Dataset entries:

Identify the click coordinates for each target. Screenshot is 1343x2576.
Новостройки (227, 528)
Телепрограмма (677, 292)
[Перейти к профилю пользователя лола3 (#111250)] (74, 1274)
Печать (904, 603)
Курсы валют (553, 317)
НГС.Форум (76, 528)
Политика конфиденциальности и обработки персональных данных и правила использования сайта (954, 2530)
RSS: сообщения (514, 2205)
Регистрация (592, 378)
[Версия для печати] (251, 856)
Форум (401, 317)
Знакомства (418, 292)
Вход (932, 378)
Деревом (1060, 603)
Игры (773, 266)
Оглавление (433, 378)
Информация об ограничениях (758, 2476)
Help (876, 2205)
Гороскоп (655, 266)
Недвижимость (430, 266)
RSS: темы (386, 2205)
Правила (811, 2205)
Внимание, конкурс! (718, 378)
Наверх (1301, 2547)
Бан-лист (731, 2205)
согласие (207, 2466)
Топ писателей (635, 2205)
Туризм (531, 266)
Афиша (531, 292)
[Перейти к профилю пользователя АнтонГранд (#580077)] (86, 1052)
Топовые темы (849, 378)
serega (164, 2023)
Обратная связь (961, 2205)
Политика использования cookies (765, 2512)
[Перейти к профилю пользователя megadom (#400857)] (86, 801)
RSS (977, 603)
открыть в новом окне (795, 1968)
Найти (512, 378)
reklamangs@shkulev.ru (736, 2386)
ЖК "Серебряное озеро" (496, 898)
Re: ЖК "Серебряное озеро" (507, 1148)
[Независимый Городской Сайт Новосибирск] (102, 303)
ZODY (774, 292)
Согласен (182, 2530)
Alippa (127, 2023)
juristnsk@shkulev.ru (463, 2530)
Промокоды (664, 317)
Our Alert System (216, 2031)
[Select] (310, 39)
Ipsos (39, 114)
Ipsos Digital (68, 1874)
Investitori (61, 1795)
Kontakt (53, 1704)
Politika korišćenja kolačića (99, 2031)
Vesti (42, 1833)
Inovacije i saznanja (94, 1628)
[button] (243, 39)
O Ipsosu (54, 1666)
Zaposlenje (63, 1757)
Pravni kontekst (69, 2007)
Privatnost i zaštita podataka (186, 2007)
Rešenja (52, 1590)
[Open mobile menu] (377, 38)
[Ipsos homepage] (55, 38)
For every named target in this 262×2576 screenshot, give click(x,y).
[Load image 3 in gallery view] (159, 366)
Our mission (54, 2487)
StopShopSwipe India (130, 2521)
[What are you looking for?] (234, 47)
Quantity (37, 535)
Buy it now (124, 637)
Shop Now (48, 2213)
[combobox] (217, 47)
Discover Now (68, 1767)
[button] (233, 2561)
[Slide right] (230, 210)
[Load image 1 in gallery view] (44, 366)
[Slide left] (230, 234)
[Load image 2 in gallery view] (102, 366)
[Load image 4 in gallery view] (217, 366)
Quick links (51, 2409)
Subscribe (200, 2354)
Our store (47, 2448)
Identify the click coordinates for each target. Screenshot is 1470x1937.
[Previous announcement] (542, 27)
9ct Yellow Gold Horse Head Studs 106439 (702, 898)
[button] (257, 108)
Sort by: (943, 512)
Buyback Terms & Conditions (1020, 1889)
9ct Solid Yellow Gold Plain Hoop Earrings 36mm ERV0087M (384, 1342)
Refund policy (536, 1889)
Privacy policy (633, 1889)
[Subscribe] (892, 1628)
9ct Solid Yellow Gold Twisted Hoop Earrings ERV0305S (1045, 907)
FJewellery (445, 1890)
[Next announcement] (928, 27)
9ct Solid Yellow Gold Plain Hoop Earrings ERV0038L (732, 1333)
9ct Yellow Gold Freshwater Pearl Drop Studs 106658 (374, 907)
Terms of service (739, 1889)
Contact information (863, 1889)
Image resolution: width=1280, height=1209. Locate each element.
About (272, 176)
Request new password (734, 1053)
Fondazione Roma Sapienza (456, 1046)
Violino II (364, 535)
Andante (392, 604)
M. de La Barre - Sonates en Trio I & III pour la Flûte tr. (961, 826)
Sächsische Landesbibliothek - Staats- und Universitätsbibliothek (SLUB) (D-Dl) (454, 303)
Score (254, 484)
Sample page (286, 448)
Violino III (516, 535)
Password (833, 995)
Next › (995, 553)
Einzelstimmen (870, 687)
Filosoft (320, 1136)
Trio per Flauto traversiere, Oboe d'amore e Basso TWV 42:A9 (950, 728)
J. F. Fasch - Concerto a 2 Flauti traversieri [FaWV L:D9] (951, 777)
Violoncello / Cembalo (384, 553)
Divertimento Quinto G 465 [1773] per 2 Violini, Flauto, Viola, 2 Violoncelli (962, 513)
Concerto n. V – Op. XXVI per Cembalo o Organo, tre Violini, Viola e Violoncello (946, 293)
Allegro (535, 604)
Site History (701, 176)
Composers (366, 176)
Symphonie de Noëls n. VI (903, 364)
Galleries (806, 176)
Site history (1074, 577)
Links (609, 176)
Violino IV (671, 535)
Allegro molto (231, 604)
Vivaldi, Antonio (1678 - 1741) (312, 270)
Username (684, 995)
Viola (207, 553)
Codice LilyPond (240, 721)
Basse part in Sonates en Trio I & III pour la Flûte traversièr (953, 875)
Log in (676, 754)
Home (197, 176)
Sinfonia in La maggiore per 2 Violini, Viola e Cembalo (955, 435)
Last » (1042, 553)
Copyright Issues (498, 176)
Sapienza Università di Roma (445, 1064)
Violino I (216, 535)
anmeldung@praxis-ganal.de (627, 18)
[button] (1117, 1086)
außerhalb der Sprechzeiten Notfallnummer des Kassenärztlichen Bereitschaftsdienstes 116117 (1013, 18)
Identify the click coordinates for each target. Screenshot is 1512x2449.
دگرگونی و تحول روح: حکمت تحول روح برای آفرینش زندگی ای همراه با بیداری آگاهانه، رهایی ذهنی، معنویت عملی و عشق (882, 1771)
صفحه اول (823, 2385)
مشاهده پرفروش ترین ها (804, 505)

[WORK ITEM]: Count the lines in the data where "Gold" occurs. Report the number only.

[RESPONSE BOX]: 5